林宝芝比这个叫乐儿的姑娘来车站更早一步,旁观了整个过程,看俞洲平演得差不多了,她从人群后面挤上前,装作害怕但硬逼自己出头的样子:“你们放开俞知青,他不是坏人。”

“你认识他?”那个健谈的婶子好奇地问。

林宝芝郑重地点头,眼神很诚恳:“他是我们大队的知青,曾经救过我的命,也帮过我们大队许多人,我们大队长曾公开夸他是个好青年。”

林宝芝打扮和长相都很乡土,看着就是那种不会说谎的人,有人信了她的话,问:“可是刚才有人确实看到他猥亵妇女了,难道那些人眼花了吗?”那人看了眼乐儿,没说出总不能当事人也同时撒谎的话。

林宝芝眼神颤颤巍巍地看向乐儿,畏惧道:“我不知道他们是不是眼花了,我刚才站后面,也没看到事情的经过,但是我知道她撒谎了。”指着乐儿的眼睛,“你们快看她的眼睛,干干的,不像流过泪的样子,她刚才是在装哭。”

乐儿没料到她观察得这么仔细,来不及逼出眼泪,猝不及防被不少人看了正着。

“哎,真的呢,她眼睛红红的,但却没有一点泪。”有人嚷出声。

“我用帕子擦干了。”乐儿委屈极了,指着林宝芝:“你和那男人相熟,当然会帮他说话。”

林宝芝还是有些害怕,瑟缩了一下身子,抬直脖子:“我没有故意帮他,你说你用手帕擦干了眼泪,那你让大家看看你手帕是不是湿的?”

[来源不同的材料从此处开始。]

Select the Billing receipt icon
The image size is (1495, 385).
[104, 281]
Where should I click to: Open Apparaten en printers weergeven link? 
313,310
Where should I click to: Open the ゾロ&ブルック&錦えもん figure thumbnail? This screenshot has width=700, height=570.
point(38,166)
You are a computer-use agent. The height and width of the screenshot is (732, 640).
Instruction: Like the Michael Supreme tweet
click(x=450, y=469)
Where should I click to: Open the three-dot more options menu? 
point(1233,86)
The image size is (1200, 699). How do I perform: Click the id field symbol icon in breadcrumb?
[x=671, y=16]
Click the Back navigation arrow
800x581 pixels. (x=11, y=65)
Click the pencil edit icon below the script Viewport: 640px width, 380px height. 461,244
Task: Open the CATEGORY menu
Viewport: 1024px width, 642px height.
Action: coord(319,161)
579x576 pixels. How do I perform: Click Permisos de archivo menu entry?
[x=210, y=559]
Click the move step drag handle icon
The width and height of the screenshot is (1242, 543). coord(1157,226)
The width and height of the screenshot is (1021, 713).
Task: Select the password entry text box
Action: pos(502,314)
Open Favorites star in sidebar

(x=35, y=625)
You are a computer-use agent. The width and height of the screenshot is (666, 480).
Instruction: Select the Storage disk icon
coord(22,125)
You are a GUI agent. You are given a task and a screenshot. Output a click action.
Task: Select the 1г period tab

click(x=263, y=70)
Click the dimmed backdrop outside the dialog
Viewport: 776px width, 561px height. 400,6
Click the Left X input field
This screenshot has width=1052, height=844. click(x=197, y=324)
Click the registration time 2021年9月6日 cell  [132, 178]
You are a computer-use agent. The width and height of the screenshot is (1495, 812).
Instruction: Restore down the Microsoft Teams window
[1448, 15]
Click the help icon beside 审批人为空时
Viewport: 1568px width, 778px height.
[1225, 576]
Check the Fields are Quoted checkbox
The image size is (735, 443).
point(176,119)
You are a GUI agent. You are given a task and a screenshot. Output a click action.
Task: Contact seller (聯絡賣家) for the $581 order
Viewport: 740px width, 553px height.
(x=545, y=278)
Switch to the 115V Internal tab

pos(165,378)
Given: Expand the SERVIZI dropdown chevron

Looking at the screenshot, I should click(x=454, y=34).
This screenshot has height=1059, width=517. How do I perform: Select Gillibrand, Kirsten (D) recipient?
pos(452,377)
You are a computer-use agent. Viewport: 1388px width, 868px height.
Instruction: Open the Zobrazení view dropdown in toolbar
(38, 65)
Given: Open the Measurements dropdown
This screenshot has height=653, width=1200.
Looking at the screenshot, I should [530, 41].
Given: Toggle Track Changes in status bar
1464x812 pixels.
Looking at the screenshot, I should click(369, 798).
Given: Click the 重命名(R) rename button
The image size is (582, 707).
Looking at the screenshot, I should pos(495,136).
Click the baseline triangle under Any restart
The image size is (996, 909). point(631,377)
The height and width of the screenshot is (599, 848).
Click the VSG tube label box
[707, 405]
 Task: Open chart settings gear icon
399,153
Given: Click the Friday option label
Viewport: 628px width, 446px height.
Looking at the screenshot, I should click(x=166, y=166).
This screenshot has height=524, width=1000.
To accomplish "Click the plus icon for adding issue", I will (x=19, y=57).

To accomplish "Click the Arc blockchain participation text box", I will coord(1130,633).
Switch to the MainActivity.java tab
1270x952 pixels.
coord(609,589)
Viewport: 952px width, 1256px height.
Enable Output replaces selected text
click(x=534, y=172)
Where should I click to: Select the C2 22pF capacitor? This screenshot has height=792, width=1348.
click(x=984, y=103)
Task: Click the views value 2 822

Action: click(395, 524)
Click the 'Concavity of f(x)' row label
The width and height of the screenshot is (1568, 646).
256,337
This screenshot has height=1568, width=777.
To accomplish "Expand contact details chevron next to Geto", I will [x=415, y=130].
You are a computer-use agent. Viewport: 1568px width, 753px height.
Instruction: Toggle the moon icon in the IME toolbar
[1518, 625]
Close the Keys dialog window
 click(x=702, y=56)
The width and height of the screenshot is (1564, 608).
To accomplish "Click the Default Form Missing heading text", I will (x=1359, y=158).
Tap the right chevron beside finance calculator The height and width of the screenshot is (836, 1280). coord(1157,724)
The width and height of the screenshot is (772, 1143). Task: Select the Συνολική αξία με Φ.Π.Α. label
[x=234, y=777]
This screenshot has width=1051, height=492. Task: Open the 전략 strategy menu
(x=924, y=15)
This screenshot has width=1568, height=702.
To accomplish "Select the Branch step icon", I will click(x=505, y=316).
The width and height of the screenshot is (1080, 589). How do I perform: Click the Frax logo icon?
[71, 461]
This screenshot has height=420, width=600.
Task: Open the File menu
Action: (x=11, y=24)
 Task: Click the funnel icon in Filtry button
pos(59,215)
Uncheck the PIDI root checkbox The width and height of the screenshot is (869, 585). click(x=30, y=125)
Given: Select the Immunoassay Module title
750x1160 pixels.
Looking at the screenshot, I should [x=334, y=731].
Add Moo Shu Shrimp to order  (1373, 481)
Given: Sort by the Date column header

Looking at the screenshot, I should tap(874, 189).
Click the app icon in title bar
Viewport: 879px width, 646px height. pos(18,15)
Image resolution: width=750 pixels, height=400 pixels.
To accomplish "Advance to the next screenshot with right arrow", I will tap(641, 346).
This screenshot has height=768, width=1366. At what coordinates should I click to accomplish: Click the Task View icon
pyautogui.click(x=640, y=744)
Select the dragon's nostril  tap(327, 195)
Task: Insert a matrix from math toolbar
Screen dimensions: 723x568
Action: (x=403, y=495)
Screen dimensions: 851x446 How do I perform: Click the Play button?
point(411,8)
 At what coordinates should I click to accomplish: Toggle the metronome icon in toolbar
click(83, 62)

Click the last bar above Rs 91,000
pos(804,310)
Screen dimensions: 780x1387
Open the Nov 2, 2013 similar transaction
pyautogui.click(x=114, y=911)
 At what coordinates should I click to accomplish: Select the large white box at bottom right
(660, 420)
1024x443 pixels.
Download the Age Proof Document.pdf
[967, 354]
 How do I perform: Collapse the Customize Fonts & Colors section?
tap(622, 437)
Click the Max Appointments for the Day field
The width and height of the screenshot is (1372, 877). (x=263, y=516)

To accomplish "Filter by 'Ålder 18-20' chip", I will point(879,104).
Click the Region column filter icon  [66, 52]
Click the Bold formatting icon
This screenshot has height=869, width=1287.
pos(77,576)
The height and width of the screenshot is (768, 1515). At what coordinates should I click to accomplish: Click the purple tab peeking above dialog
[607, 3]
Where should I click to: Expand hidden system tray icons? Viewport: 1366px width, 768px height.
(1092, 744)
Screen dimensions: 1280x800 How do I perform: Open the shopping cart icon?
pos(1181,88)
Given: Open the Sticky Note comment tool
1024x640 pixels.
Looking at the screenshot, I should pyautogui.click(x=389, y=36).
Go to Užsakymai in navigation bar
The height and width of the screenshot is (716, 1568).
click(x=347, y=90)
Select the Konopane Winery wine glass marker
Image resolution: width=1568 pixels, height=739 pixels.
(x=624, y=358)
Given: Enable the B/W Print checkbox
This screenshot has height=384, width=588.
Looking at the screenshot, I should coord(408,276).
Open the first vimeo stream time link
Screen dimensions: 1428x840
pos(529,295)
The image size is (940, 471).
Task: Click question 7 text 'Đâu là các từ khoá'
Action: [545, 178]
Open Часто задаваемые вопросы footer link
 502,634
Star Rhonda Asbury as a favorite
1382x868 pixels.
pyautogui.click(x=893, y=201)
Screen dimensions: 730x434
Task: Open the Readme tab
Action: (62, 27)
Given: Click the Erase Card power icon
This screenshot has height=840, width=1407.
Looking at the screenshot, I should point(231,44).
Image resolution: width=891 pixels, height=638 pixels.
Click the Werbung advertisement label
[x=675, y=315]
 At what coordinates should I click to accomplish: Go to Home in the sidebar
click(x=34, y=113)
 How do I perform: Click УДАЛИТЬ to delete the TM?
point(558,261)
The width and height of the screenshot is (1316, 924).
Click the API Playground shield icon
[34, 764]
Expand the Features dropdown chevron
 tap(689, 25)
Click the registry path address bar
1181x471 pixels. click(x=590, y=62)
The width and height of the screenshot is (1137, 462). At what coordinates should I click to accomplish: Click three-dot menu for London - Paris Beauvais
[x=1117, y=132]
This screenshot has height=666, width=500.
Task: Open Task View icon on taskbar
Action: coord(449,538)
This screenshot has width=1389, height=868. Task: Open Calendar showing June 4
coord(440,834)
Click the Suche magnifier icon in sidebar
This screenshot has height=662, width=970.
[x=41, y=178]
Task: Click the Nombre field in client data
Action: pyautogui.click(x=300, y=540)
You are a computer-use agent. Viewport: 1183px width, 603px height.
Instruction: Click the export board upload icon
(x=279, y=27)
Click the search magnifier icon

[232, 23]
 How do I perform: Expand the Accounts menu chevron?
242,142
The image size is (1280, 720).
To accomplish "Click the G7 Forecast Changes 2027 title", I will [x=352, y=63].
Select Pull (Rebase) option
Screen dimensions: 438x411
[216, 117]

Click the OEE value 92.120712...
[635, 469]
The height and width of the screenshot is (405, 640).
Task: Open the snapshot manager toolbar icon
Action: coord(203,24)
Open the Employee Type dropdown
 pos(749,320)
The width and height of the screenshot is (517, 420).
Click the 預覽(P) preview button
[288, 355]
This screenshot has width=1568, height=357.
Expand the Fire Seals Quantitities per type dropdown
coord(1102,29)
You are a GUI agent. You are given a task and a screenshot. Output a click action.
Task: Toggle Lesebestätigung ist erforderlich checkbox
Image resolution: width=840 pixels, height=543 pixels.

两人对比,林宝芝显然更像老实巴交胆小不会说谎的人,有人逐渐把心偏向她,替她说话:“对,你让大家看看。”

乐儿怎么可能把手帕给大家看,那就是一条干手帕,一看就露馅了,她捏紧手帕,逼出了眼泪,哭诉道:“我为什么要骗你们?我骗你们有什么好处?”

那制住俞洲平的憨厚壮汉生气地望着林宝芝,“你这小村姑,看着老实巴交,原来是内里藏奸,不分青红皂白偏帮自己人,我刚才真切看到你嘴里的好知青猥亵了人家小姑娘,我对天发誓,我说谎的话就天打雷劈。”

林宝芝不管他,专盯着乐儿,看她暗戳戳想用手帕去擦眼泪,大喊道:“你手帕先别去沾眼泪,你一沾,当然就能狡辩你手帕是湿的。”她越说胆子好似越壮,“你心里没鬼,为什么不给我看手帕?”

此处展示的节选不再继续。